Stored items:
○ ○ ○ ○ ○ ○ ○

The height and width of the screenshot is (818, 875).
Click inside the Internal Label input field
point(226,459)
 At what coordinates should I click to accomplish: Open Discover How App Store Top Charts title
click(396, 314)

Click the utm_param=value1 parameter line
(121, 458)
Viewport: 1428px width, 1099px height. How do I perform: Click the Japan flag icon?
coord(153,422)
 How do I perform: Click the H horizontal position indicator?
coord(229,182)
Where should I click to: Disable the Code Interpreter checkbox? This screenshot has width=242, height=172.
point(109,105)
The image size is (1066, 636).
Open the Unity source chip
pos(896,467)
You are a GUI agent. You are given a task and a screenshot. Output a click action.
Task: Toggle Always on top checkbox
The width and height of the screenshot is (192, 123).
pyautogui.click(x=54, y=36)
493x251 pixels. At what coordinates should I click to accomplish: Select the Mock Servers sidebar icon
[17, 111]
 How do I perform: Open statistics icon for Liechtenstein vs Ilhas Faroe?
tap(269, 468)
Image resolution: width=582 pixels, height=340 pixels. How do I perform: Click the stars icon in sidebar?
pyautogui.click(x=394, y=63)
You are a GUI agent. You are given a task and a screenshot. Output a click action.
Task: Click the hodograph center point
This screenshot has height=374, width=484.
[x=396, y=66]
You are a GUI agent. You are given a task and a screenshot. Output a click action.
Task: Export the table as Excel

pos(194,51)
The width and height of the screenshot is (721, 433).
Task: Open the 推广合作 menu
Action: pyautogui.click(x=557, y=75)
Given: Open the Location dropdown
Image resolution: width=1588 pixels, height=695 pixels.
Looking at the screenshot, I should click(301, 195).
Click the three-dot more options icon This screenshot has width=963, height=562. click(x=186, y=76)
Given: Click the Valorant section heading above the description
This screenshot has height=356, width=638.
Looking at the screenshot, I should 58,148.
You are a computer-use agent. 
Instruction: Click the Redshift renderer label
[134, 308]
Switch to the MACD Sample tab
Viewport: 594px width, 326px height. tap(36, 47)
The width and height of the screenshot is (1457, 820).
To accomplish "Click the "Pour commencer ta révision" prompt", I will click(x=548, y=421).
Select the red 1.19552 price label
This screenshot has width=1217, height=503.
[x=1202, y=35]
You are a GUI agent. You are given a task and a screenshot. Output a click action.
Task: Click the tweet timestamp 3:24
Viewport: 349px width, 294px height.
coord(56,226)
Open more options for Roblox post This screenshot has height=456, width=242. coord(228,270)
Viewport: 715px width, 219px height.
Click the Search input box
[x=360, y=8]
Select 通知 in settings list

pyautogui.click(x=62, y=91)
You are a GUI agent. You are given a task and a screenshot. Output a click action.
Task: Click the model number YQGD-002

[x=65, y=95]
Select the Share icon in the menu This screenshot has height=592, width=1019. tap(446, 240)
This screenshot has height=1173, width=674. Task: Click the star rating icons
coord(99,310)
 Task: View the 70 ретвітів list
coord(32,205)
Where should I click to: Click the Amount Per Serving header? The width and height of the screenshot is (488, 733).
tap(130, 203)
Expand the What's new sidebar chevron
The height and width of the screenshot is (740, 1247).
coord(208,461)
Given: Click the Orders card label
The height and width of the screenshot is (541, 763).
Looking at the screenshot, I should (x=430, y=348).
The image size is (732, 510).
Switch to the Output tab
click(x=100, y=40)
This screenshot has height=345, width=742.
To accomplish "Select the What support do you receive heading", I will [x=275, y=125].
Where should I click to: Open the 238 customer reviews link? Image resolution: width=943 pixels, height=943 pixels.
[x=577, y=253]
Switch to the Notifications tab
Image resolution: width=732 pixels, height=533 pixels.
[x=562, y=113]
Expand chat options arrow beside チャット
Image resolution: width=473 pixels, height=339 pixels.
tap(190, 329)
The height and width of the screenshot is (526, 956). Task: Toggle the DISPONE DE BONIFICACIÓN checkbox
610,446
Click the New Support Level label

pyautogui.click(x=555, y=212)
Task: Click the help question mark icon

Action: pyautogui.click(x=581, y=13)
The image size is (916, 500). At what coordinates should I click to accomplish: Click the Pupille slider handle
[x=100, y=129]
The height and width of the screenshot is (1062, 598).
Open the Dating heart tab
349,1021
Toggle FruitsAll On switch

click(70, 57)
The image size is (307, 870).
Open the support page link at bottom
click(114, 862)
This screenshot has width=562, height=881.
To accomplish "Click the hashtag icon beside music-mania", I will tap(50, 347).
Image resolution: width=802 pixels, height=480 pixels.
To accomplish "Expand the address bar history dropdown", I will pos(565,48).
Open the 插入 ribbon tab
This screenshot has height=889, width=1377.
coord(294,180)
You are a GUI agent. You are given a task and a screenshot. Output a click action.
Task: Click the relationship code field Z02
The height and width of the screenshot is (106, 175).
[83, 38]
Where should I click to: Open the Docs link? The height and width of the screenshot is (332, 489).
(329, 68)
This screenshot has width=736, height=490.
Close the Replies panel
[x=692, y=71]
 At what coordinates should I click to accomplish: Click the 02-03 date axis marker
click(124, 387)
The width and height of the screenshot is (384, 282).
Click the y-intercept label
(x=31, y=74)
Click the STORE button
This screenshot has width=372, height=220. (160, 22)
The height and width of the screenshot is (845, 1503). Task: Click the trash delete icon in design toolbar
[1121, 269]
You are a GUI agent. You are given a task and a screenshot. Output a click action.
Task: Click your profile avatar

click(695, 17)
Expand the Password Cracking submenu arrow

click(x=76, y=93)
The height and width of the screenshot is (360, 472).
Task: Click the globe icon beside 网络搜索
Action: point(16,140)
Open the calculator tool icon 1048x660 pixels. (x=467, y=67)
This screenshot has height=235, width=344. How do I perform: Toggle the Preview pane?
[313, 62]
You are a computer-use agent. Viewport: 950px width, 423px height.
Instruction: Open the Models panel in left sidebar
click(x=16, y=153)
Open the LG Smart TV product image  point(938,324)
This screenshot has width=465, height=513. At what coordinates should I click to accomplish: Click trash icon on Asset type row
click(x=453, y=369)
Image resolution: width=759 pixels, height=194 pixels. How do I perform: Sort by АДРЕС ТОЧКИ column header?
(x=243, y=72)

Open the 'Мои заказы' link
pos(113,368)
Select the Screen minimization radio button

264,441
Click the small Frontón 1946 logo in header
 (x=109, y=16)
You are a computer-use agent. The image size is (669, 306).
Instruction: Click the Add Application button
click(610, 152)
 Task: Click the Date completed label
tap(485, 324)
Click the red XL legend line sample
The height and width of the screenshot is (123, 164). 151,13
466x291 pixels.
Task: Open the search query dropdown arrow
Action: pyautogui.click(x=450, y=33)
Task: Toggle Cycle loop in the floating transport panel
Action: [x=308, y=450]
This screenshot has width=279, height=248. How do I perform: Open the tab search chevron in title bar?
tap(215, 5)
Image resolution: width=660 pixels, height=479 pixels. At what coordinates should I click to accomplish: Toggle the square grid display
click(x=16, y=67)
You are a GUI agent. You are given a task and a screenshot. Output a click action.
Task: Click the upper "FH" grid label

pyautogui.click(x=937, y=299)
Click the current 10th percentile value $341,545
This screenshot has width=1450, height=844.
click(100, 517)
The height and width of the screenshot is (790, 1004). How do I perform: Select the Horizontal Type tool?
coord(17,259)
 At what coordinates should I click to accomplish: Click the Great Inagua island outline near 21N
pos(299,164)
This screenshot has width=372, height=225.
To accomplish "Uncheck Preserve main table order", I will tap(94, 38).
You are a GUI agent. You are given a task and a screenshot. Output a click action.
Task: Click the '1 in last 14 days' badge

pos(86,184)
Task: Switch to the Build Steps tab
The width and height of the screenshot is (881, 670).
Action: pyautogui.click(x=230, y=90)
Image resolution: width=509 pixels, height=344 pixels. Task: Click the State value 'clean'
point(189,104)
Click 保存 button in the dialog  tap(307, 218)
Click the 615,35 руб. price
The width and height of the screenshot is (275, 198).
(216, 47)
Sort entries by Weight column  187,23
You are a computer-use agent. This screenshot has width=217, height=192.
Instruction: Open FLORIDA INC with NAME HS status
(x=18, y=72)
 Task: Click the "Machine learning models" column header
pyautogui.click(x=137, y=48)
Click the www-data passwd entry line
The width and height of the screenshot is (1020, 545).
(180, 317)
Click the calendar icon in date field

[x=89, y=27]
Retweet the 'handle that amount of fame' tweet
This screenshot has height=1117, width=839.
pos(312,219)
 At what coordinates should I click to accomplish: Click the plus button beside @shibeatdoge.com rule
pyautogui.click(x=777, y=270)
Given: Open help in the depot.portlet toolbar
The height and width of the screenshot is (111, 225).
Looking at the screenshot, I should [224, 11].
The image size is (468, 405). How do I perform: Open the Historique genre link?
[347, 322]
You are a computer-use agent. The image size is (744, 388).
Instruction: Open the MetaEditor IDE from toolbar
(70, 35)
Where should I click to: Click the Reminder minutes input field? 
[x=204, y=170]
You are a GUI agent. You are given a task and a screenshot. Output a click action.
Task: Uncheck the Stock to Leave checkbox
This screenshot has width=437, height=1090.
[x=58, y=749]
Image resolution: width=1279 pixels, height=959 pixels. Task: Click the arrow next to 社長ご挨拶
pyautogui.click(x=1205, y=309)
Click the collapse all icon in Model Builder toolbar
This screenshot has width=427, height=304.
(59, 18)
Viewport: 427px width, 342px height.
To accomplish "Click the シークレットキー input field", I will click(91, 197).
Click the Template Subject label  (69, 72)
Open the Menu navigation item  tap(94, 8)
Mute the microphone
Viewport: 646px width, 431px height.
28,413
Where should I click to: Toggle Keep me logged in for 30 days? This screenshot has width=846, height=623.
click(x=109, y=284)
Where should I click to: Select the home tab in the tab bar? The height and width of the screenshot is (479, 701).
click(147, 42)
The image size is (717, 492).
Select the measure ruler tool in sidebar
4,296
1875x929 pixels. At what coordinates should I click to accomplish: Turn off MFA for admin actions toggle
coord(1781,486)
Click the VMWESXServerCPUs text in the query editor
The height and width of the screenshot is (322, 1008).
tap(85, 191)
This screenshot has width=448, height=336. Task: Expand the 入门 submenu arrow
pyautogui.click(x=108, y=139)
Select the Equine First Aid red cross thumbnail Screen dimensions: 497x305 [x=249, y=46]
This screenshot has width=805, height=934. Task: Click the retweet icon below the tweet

○ ○ ○ ○ ○ ○ ○

Look above for the line with "The image size is (717, 492)."; retype exactly that line, every line after it up to the line with "Click the VMWESXServerCPUs", and that line too, nothing else.

### Written solution:
The image size is (717, 492).
Select the measure ruler tool in sidebar
4,296
1875x929 pixels. At what coordinates should I click to accomplish: Turn off MFA for admin actions toggle
coord(1781,486)
Click the VMWESXServerCPUs text in the query editor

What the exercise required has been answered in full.